Ceftazidime/avibactam

Combination of
- Ceftazidime: Cephalosporin antibiotic
- Avibactam: β-lactamase inhibitor

Clinical data
- Trade names: Avycaz, Zavicefta, others
- AHFS/Drugs.com: Monograph
- MedlinePlus: a615018
- License data: US DailyMed: Ceftazidime avibactam;
- Pregnancy category: AU: B3;
- Routes of administration: Intravenous infusion
- ATC code: J01DD52 (WHO) ;

Legal status
- Legal status: AU: S4 (Prescription only); US: ℞-only; EU: Rx-only;

Identifiers
- CAS Number: 1393723-27-7;
- PubChem CID: 90643431;
- KEGG: D10779;

= Ceftazidime/avibactam =

Combination antibiotic medication

Ceftazidime/avibactam, sold under the brand name Avycaz (by AbbVie) among others, is a fixed-dose combination medication composed of ceftazidime, a cephalosporin antibiotic, and avibactam, a β-lactamase inhibitor. It is used to treat complicated intra-abdominal infections, urinary tract infections, and pneumonia. It is only recommended when other options are not appropriate. It is given by infusion into a vein.

Common side effect include nausea, fever, liver problems, headache, trouble sleeping, and pain at the site of infusion. Severe side effects may include anaphylaxis, seizures, and Clostridioides difficile-associated diarrhea. While use appears to be safe in pregnancy the medication has not been well studied in this group. Doses should be adjusted in those with kidney problems. Ceftazidime works by interfering with the building of the bacterial cell wall while avibactam works by preventing ceftazidime's breakdown.

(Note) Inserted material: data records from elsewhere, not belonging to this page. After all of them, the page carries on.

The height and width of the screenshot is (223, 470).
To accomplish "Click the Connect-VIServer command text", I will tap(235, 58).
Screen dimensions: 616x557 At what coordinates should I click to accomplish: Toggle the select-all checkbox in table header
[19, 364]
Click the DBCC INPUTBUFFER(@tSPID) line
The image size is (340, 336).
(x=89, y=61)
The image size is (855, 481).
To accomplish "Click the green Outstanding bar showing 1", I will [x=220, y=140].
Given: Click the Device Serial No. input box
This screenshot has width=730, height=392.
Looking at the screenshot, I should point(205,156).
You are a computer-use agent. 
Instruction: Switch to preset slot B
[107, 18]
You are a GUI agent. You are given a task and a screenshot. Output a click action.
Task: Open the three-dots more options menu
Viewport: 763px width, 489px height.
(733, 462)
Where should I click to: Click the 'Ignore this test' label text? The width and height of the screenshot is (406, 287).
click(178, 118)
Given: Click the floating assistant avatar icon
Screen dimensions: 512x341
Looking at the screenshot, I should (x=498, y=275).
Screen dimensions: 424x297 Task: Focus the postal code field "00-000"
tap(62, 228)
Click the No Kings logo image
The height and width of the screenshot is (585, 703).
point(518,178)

The combination was approved for medical use in the United States and the European Union in 2015. It is on the World Health Organization's List of Essential Medicines. Resistances are increasingly been reported with United States, Greece and Italy accounting for 80% of cases.

==Medical use==
Ceftazidime/avibactam is used to treat certain multidrug-resistant gram-negative infections.

Ceftazidime/avibactam is used for the treatment of:
- complicated intra-abdominal infections. In these cases it is often used in combination with metronidazole, which provides coverage for anaerobic pathogens.
- complicated urinary tract infections, including acute pyelonephritis, in adults.
- hospital-acquired bacterial pneumonia and ventilator-associated bacterial pneumonia.

===Bacterial activity===
For many bacterial infections, it offers little or no advantage over ceftazidime monotherapy, due to the widespread expression of resistance mechanisms other than β-lactamase production. These include Haemophilus, Moraxella and Neisseria pathogens, and infections caused by Acinectobacter baumannii.

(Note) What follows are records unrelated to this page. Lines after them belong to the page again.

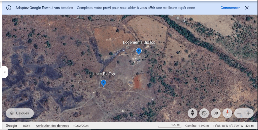Click the 100 m scale bar
Screen dimensions: 258x130
[x=169, y=126]
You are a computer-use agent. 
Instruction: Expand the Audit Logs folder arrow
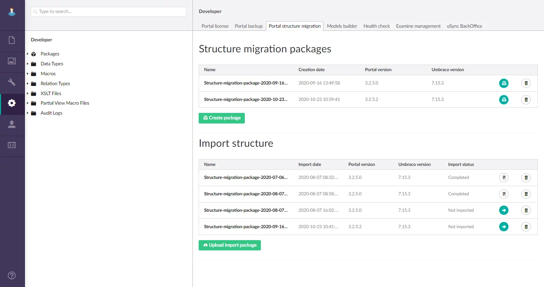pos(28,113)
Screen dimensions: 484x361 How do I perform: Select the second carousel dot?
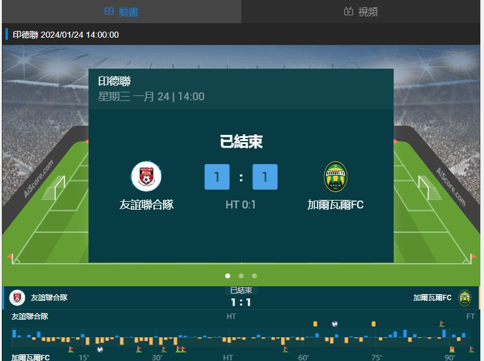click(x=241, y=276)
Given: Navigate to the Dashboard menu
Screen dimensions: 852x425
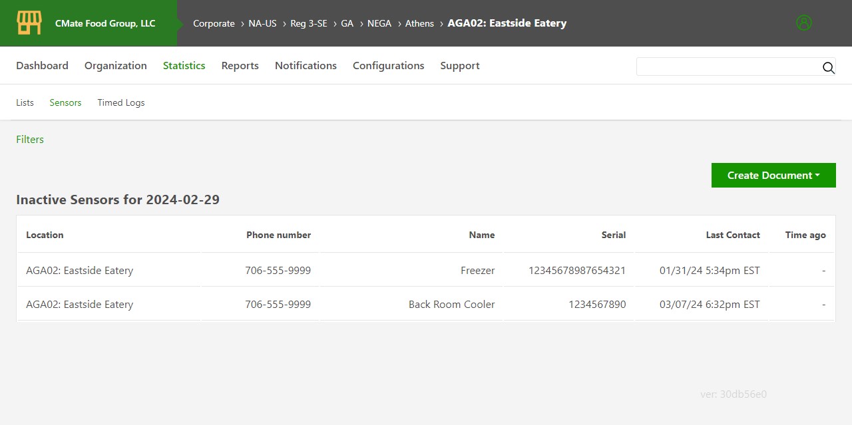Looking at the screenshot, I should (42, 65).
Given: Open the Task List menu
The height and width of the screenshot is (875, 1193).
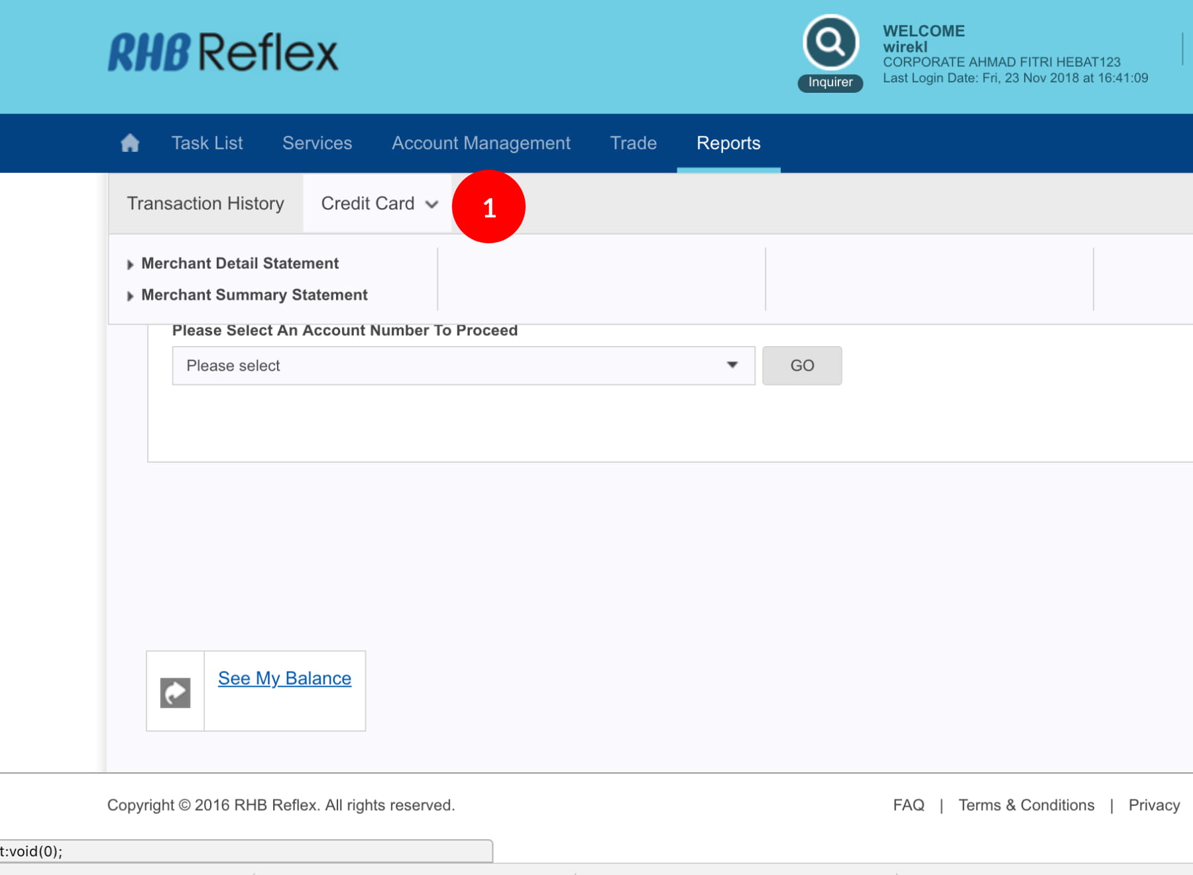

The antibacterial spectrum of ceftazidime/avibactam includes nearly all Enterobacteriaceae, including ceftazidime-resistant strains. The activity of ceftazidime/avibactam against the important hospital pathogen Pseudomonas aeruginosa is variable, due to the potential presence of other resistance mechanisms in addition to β-lactamase production. Synergy was observed for avibactam with ceftazidime in Burkholderia infections.

==Adverse events==
When used to treat life-threatening infections, ceftazidime/avibactam is more likely than carbapenem antibiotics to cause serious adverse events, including worsening kidney function and gastrointestinal adverse effects.

==Mechanism of action==
Bacterial resistance to cephalosporins is often due to bacterial production of β-lactamase enzymes that deactivate these antibiotics. Avibactam inhibits some (but not all) bacterial β-lactamases. Also, some bacteria are resistant to cephalosporins by other mechanisms, and therefore avibactam doesn't work. Avibactam is not active against New Delhi metallo-β-lactamase 1 (NDM-1). Avibactam inhibits Klebsiella pneumoniae carbapenemases (KPCs), and AmpC-type β-lactamases, which are resistant to the other clinically available β-lactamases, tazobactam and clavulanic acid.

== Regulatory ==
It was granted approval for marketing in the United States by the Food and Drug Administration (FDA) in February 2015. It was granted approval for marketing in Europe by the European Medicines Agency in 2016. During its clinical development, ceftazidime/avibactam was designated as a Qualified Infectious Disease Product under the Generating Antibiotic Incentives Now provision of the Food and Drug Administration Safety and Innovation Act. Development of ceftazidime/avibactam was fast-tracked by the FDA due to the shortage of drugs for treatment of infections due to antibiotic-resistant bacteria.